Generally when a movie is created solely out of CGI animation, you expect it to be part of the action/adventure genre. Metropia, however, completely defies that expectation with its sole focus on character drama as it delves into a view of a dystopian future post-economic collapse. It’s not exactly the apocalypse, but humanity is a cynical shadow of its formal self as depicted by a world dominated by various shades of gray. Taking several noticeable cues from the dystopian classic “1984,” the future is not only bleak – but very watchful.
METROPIA takes place in a not-so-distant but terrifying Europe of the future. The world is running out of oil and the underground train systems have been connected, creating a gigantic subway network beneath Europe. In a suburb of Stockholm, Roger (Vincent Gallo, Buffalo ’66) tries to stay away from the underground because every time he enters, he hears a stranger’s voice in his head. Is someone trying to control him? To help him escape the disturbing web of the Metro, he looks to the mysterious Nina (Juliette Lewis, Whip It) but the further they travel, the deeper he’s involved in a dark conspiracy. This star-studded, “technically innovative” (The New York Times) animated sci-fi thriller also features Alexander Skarsgård (True Blood), Stellan Skarsgård (Mamma Mia!) and Udo Kier (Shadow of the Vampire).
Taking no time to set up the world in which we’ll be exploring as the movie goes on, we’re immediately introduced to our main character, Roger (voiced by Vincent Gallo) and are only introduced to the world as he lazily survives within it.

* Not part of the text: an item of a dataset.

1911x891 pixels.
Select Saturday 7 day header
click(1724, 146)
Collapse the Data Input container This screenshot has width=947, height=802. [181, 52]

The movie, being focused around this brief part of his life, doesn’t branch out from him often nor does it really do much with the rest of the limited cast. The only other character that really gets any sort of depth aside from Roger is his depressed girlfriend, Anna (voiced by Sofia Helin). Oddly, the longest scene that involves Anna actually features very little voice acting, and instead she mostly loafs around the apartment wearing only panties. Her nude breasts are very prominently on display throughout this entire scene, which was not expected at all given the premise of the movie.
The only other character to really be given focus is the ambiguous Nina, voiced by Juliette Lewis. Her character, though featured frequently for the latter hour of the movie, remains surrounded in mystery to the very end as it remains difficult to tell if she’s a protagonist or an antagonist. We see frequent evidence of her lying to Roger, but the end result of them doesn’t turn out any different than rooting for an oppressed people in any other movie. This actually makes her the best part of the movie as Roger and Anna feel nearly like an entirely different story mixed in which frequently results in the movie losing its pace and simply not feeling right.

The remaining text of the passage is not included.